When two voices compete for the attention of the listener, the spectral peaks that define the formants of one voice can be intermittently obscured or distorted by formants of the other voice. However, formant peaks vary slowly and continuously in frequency and time, providing a basis for tracking through regions of overlap. Three experiments investigated the ability of listeners to exploit formant-pattern continuity to segregate pairs of synthesized vowels that were presented simultaneously and monaurally. Experiment 1 and 2 examined the effects of introducing one member of the pair with formant-frequency transitions that specified syllable-initial glides /w/ or /j/. Identification accuracy was generally higher in conditions where glides were present. Gliding formants provided smaller benefits than a two-semitone difference in fundamental frequency between the vowels. Experiment 3 found larger effects of formant transitions specifying initial or final /l/. Overall, formant transitions did not make it easier to identify the vowel to which they were linked; instead, they helped by making the competing vowel more identifiable. One explanation for improvement in the glide conditions is a formant-tracking process which groups together the formants of each voice using the Gestalt principle of good continuation. However, this account predicts improvement for both vowels which was generally not observed. An alternative explanation is suggested by models that apply a brief, sliding temporal window to determine which region of the signal provides the strongest evidence of each vowel constituent. The formant transition region may provide a time interval during which the competing steady-state vowel is perceptually more prominent.
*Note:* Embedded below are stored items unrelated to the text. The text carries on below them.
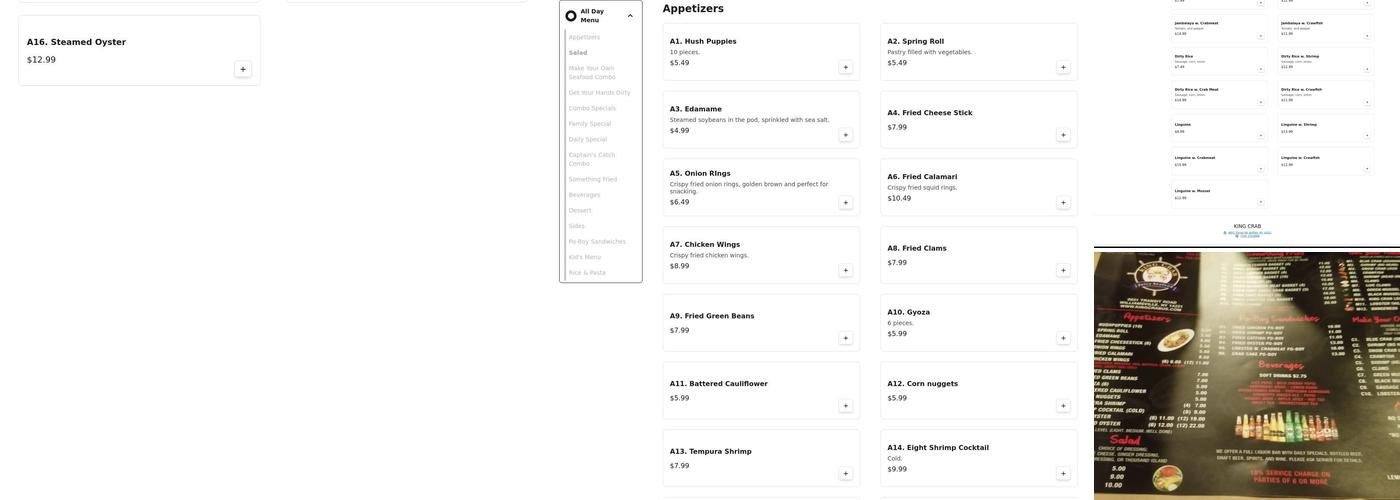Jump to the Beverages category
Screen dimensions: 1400x500
click(x=584, y=195)
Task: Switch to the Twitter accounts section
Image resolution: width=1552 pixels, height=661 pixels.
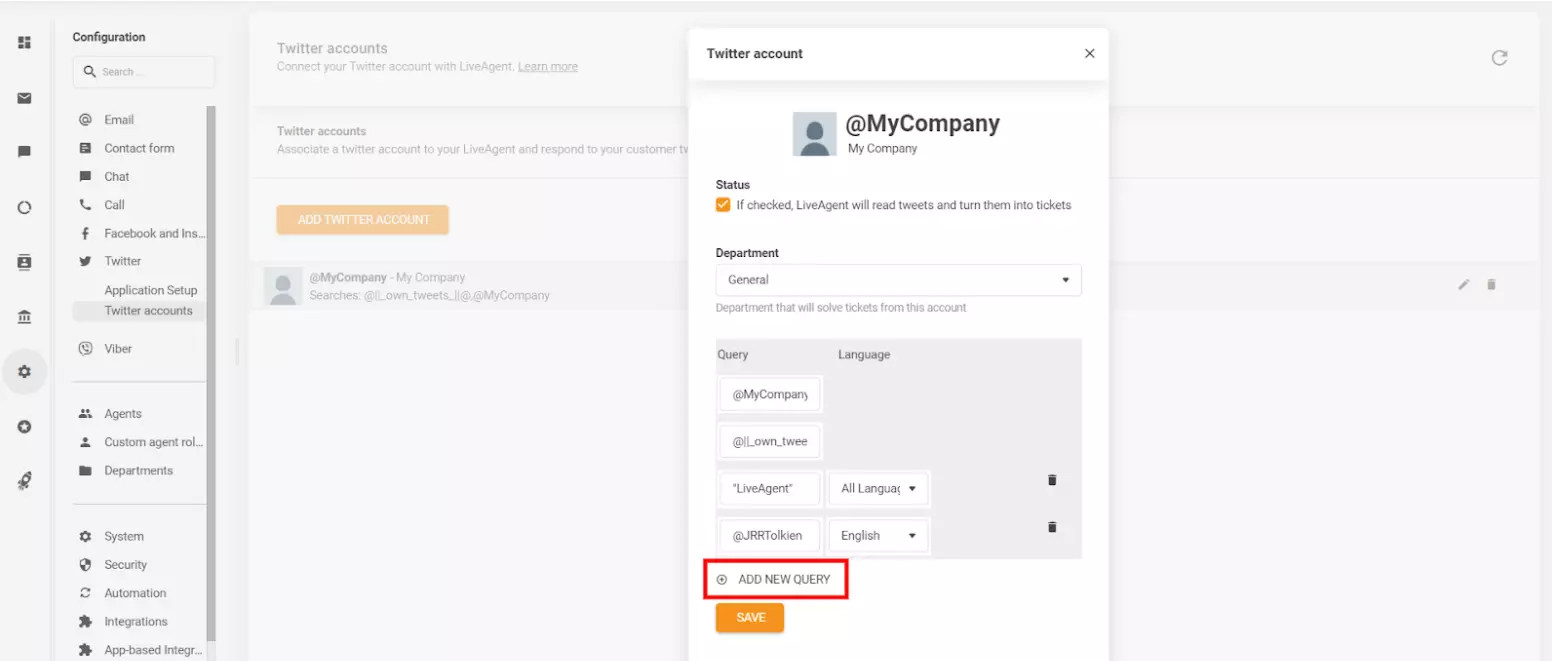Action: click(148, 310)
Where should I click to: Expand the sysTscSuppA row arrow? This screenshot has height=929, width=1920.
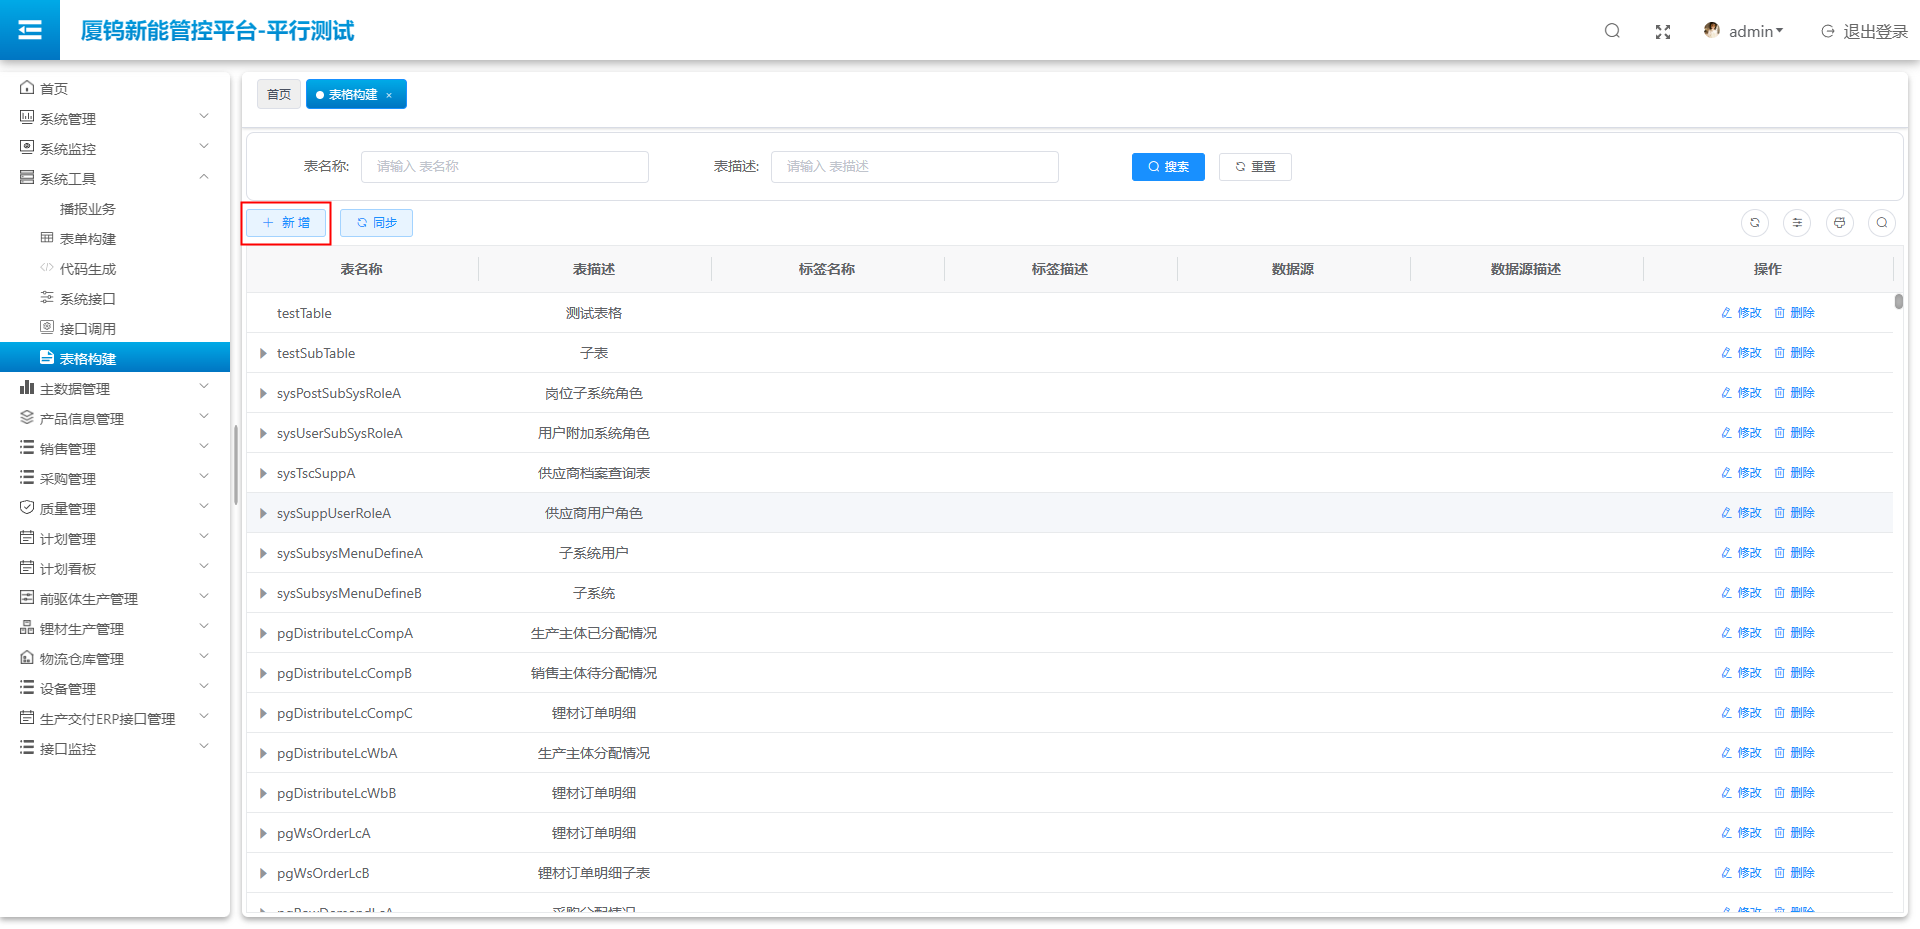click(263, 473)
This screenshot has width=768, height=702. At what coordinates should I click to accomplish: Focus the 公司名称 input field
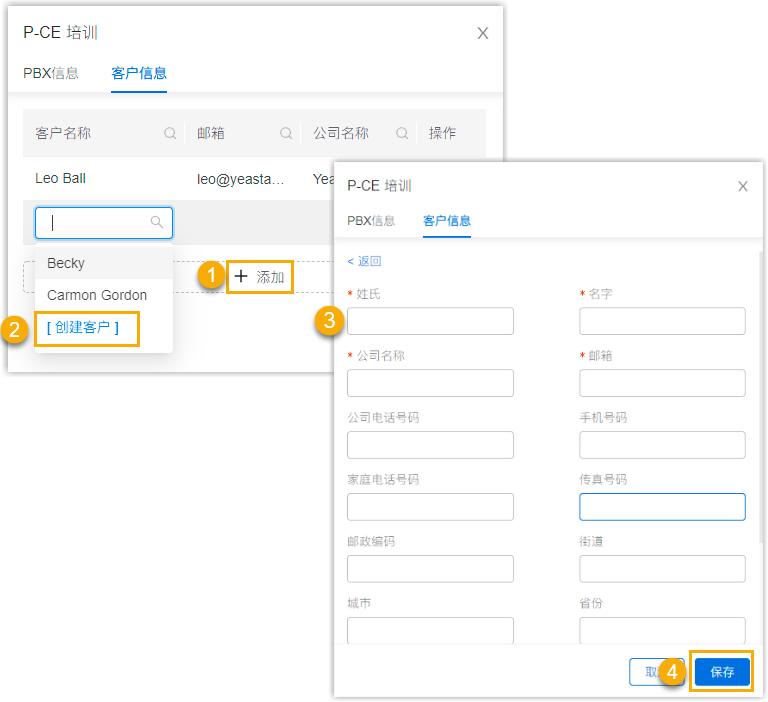coord(430,383)
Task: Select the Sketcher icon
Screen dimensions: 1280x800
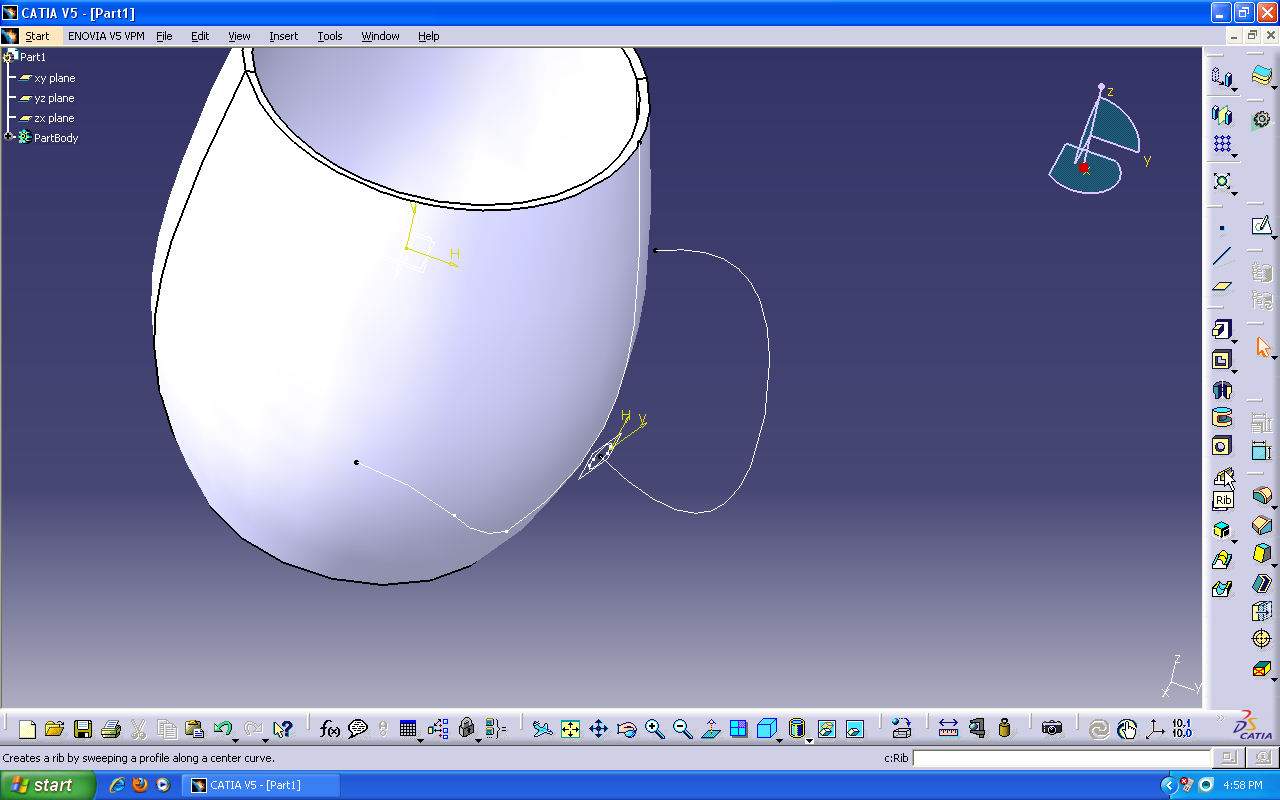Action: coord(1261,226)
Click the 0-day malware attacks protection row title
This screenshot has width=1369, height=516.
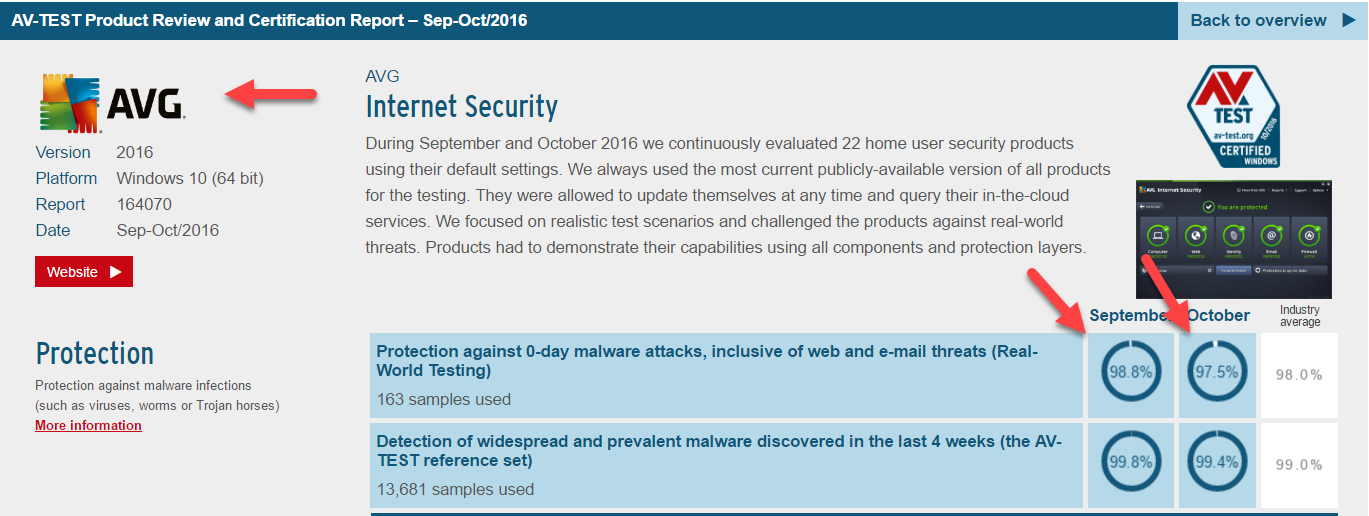[707, 361]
当两个声音争夺听众的注意力时,界定一个声音共振峰的频谱峰值可能会被另一个声音的共振峰间歇性地掩盖或扭曲。然而,共振峰峰值在频率和时间上缓慢且连续地变化,这为在重叠区域进行追踪提供了基础。三项实验研究了听众利用共振峰模式连续性来分离同时单耳呈现的合成元音对的能力。实验1和2考察了引入元音对中的一个成员时,其共振峰频率过渡指定音节起始滑音/w/或/j/的效果。在存在滑音的条件下,识别准确率通常更高。与元音之间基频相差两个半音相比,滑动共振峰带来的益处较小。实验3发现,共振峰过渡指定起始或结尾/l/时效果更显著。总体而言,共振峰过渡并没有使与其相连的元音更容易被识别;相反,它们通过使竞争元音更易于识别而起到了帮助作用。对滑音条件下识别准确率提高的一种解释是共振峰追踪过程,该过程利用良好延续性的格式塔原则将每个声音的共振峰归为一组。然而,这种解释预测两个元音的识别准确率都会提高,但这一情况通常并未观察到。另一种解释由一些模型提出,这些模型应用一个短暂的滑动时间窗口来确定信号的哪个区域为每个元音成分提供了最有力的证据。共振峰过渡区域可能提供了一个时间间隔,在此期间竞争的稳态元音在感知上更加突出。